* [YOUR ASSIGNMENT]: Using the records that appear below, write out exactly the lines from the one with "Understanding security tokens" through the one with "16.3 (330, 828)", keeping both end lines.

+===+

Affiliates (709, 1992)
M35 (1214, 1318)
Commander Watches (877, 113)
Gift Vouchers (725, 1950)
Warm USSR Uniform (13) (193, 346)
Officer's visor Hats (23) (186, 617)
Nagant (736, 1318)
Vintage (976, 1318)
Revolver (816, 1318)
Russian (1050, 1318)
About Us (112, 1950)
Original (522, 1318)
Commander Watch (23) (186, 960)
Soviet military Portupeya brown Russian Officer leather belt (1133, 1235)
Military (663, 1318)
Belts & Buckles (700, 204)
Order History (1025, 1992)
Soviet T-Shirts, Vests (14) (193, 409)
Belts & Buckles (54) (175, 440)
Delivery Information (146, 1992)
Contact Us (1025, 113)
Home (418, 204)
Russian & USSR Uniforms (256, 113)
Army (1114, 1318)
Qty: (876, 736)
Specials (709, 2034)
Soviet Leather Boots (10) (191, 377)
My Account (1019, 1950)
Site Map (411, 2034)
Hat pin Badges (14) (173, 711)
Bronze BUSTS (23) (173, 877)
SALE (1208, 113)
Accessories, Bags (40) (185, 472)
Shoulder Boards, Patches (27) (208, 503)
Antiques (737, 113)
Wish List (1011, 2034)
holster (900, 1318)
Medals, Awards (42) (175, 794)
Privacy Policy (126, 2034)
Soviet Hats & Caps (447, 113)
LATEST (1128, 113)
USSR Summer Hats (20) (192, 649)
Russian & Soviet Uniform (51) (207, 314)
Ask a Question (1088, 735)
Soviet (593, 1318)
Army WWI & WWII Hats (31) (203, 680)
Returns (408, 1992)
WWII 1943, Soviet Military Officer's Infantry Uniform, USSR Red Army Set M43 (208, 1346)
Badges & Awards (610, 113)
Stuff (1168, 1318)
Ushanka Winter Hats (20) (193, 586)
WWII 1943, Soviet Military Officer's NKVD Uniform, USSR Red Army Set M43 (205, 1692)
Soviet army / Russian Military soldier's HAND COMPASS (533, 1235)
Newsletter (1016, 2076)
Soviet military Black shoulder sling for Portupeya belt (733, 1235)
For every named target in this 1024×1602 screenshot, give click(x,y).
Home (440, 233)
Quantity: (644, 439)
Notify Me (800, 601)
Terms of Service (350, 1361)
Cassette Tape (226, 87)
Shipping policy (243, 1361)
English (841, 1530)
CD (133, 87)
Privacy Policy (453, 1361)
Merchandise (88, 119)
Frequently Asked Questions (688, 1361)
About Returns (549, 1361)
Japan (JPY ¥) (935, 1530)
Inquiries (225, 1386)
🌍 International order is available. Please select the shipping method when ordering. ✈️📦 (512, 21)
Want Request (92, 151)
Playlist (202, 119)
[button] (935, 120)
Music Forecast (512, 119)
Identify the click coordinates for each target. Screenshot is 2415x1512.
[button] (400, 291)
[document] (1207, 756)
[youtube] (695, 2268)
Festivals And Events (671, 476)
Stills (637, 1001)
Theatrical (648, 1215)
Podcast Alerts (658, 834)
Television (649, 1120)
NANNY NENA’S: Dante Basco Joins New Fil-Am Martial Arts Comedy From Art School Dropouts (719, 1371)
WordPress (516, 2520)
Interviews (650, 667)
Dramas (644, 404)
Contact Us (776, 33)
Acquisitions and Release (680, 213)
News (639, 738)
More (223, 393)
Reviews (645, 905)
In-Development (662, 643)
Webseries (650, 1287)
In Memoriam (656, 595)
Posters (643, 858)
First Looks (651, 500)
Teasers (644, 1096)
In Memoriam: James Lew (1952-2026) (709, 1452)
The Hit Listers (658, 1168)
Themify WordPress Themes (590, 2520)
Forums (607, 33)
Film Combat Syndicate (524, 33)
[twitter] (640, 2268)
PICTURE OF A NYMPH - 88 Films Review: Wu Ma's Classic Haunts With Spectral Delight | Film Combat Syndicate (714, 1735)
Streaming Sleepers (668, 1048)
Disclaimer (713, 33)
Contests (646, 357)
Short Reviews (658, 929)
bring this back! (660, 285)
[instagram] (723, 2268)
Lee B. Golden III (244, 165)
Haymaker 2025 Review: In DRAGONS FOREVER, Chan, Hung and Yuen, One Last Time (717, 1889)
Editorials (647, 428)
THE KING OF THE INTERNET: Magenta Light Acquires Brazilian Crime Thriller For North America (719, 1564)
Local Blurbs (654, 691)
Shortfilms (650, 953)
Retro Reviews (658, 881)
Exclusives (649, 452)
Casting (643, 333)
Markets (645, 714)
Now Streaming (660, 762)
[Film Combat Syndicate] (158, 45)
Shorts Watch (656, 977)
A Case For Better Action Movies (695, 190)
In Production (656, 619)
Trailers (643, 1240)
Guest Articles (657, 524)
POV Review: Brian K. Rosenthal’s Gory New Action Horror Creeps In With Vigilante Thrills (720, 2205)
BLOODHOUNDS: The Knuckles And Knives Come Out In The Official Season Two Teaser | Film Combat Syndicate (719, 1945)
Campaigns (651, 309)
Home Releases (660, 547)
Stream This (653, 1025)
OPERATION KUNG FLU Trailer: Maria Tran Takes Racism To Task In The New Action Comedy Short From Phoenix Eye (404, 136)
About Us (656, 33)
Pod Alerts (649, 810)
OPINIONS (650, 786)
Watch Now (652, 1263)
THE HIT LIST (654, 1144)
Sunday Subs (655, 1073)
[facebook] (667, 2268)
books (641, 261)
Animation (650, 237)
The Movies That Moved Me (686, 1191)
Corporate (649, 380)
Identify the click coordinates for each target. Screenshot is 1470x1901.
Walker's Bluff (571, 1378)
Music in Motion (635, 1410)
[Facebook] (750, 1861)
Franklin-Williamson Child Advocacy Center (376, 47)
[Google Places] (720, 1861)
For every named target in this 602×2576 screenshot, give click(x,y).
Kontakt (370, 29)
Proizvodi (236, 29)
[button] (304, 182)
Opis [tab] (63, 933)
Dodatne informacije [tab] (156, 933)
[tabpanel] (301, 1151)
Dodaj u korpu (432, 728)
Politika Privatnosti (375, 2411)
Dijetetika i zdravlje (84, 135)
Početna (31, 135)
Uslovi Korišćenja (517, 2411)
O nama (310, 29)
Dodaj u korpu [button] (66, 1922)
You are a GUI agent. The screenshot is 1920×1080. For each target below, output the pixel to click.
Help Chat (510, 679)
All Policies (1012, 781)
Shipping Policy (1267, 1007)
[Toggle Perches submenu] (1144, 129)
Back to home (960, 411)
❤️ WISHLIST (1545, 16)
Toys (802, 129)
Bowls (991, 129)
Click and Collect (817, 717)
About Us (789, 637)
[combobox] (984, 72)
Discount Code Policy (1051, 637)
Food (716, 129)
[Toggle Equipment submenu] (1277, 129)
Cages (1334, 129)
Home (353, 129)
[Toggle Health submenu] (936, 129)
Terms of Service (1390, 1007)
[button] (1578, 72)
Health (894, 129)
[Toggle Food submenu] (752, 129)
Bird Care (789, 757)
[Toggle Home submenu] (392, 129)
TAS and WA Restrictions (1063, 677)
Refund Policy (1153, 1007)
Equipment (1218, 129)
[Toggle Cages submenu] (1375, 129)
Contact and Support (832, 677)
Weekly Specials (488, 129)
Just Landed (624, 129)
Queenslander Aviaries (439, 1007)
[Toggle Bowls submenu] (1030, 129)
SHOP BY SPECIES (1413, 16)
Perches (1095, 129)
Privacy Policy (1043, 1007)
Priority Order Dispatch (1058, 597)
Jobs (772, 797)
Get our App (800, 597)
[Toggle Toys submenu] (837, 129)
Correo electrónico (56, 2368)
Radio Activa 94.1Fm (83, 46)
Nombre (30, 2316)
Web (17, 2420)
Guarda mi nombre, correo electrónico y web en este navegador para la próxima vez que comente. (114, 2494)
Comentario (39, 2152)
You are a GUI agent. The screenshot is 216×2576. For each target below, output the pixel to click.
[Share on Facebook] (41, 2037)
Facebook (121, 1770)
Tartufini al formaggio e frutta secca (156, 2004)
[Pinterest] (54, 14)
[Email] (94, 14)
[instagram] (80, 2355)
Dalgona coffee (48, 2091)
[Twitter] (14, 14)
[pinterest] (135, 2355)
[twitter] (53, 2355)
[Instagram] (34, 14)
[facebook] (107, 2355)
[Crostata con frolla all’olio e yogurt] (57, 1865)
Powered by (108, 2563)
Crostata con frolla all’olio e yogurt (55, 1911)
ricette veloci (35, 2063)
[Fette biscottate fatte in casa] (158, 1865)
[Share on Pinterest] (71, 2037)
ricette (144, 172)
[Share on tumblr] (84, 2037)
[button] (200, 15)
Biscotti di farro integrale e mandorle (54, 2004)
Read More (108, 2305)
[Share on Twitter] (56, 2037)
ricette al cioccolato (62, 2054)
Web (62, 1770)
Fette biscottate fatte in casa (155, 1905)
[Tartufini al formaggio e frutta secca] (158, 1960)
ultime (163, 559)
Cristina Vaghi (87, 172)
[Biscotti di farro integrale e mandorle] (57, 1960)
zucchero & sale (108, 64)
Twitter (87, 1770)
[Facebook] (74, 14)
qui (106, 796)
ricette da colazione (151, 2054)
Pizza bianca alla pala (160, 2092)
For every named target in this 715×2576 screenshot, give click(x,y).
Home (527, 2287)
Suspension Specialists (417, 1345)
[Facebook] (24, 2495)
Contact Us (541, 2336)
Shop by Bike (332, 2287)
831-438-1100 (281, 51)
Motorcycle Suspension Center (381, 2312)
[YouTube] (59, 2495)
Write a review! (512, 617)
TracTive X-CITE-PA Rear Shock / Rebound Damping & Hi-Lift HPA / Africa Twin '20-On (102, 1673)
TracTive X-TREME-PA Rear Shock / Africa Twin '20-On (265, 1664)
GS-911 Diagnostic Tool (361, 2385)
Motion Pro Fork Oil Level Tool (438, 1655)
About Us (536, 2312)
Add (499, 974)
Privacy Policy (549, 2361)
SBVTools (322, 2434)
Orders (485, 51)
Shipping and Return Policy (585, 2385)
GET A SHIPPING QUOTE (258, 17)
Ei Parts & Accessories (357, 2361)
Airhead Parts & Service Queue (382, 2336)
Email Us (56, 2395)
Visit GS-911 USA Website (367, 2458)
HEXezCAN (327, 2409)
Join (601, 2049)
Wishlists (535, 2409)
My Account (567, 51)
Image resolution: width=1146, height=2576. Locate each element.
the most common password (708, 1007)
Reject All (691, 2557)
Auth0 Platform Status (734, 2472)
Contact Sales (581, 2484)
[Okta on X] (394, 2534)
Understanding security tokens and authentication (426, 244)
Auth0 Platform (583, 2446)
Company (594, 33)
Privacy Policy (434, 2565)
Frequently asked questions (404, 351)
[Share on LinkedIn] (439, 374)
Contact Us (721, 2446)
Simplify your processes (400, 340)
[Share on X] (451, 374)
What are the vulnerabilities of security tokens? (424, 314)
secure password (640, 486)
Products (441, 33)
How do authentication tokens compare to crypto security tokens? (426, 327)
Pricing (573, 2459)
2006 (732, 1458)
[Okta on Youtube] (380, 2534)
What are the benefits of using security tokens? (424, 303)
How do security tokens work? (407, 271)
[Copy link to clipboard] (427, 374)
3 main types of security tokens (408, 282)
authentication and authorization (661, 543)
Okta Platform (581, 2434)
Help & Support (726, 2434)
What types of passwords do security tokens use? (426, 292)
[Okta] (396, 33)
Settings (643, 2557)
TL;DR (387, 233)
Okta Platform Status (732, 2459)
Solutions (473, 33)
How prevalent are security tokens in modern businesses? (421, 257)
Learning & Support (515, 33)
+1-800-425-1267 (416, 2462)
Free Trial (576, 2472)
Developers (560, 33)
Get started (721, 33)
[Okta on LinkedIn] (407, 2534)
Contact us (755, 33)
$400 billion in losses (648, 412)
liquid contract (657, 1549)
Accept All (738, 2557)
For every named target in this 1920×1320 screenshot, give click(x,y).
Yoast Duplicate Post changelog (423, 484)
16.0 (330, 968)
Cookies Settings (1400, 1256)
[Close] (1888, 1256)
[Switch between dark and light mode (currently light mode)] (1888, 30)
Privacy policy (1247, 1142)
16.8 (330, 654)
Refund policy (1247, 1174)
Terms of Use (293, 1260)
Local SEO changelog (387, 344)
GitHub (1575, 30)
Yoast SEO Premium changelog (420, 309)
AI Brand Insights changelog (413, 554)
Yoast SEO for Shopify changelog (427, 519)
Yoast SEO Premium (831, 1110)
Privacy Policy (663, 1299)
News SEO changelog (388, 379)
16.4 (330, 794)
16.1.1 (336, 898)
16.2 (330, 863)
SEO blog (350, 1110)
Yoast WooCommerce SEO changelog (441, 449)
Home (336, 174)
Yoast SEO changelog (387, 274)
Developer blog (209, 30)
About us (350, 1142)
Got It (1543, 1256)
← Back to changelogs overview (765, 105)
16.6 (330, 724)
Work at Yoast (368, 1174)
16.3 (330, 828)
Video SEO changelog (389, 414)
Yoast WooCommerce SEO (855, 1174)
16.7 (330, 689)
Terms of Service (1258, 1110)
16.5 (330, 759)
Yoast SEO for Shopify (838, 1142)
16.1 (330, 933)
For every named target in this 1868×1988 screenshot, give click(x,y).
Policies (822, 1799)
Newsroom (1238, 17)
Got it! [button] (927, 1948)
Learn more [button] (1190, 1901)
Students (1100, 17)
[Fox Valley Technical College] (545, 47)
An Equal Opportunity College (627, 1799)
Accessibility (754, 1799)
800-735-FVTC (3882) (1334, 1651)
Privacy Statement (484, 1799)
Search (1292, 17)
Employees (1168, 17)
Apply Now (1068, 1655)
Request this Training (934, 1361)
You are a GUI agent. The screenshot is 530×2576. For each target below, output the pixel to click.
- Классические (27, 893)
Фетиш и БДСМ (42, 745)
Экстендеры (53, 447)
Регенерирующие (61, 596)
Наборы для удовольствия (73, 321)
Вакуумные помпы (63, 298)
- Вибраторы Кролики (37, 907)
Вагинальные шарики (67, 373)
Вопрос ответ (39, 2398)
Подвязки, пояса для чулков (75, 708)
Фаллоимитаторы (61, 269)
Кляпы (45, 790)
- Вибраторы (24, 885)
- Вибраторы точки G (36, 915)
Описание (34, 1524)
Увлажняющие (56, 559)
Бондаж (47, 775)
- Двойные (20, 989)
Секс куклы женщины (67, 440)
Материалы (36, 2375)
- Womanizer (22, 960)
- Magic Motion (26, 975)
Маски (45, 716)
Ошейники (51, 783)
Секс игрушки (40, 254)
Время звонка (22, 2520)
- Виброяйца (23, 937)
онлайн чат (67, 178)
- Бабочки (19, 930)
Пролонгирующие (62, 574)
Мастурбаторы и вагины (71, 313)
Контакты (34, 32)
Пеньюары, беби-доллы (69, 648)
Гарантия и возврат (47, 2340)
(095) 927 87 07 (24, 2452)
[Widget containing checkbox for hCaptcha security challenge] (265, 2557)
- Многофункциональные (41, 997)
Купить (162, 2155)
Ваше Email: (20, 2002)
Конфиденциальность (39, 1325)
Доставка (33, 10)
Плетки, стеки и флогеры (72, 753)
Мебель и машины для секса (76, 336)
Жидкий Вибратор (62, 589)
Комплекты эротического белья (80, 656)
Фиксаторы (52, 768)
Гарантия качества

+===+

* [WRITTEN SOLUTION]:
Understanding security tokens and authentication (426, 244)
Auth0 Platform (583, 2446)
Company (594, 33)
Privacy Policy (434, 2565)
Frequently asked questions (404, 351)
[Share on LinkedIn] (439, 374)
Contact Us (721, 2446)
Simplify your processes (400, 340)
[Share on X] (451, 374)
What are the vulnerabilities of security tokens? (424, 314)
secure password (640, 486)
Products (441, 33)
How do authentication tokens compare to crypto security tokens? (426, 327)
Pricing (573, 2459)
2006 (732, 1458)
[Okta on Youtube] (380, 2534)
What are the benefits of using security tokens? (424, 303)
How do security tokens work? (407, 271)
[Copy link to clipboard] (427, 374)
3 main types of security tokens (408, 282)
authentication and authorization (661, 543)
Okta Platform (581, 2434)
Help & Support (726, 2434)
What types of passwords do security tokens use? (426, 292)
[Okta] (396, 33)
Settings (643, 2557)
TL;DR (387, 233)
Okta Platform Status (732, 2459)
Solutions (473, 33)
How prevalent are security tokens in modern businesses? (421, 257)
Learning & Support (515, 33)
+1-800-425-1267 (416, 2462)
Free Trial (576, 2472)
Developers (560, 33)
Get started (721, 33)
[Okta on LinkedIn] (407, 2534)
Contact us (755, 33)
$400 billion in losses (648, 412)
liquid contract (657, 1549)
Accept All (738, 2557)
For every named target in this 1920×1320 screenshot, give click(x,y).
Yoast Duplicate Post changelog (423, 484)
16.0 (330, 968)
Cookies Settings (1400, 1256)
[Close] (1888, 1256)
[Switch between dark and light mode (currently light mode)] (1888, 30)
Privacy policy (1247, 1142)
16.8 (330, 654)
Refund policy (1247, 1174)
Terms of Use (293, 1260)
Local SEO changelog (387, 344)
GitHub (1575, 30)
Yoast SEO Premium changelog (420, 309)
AI Brand Insights changelog (413, 554)
Yoast SEO for Shopify changelog (427, 519)
Yoast SEO Premium (831, 1110)
Privacy Policy (663, 1299)
News SEO changelog (388, 379)
16.4 (330, 794)
16.1.1 (336, 898)
16.2 (330, 863)
SEO blog (350, 1110)
Yoast WooCommerce SEO changelog (441, 449)
Home (336, 174)
Yoast SEO changelog (387, 274)
Developer blog (209, 30)
About us (350, 1142)
Got It (1543, 1256)
← Back to changelogs overview (765, 105)
16.6 (330, 724)
Work at Yoast (368, 1174)
16.3 (330, 828)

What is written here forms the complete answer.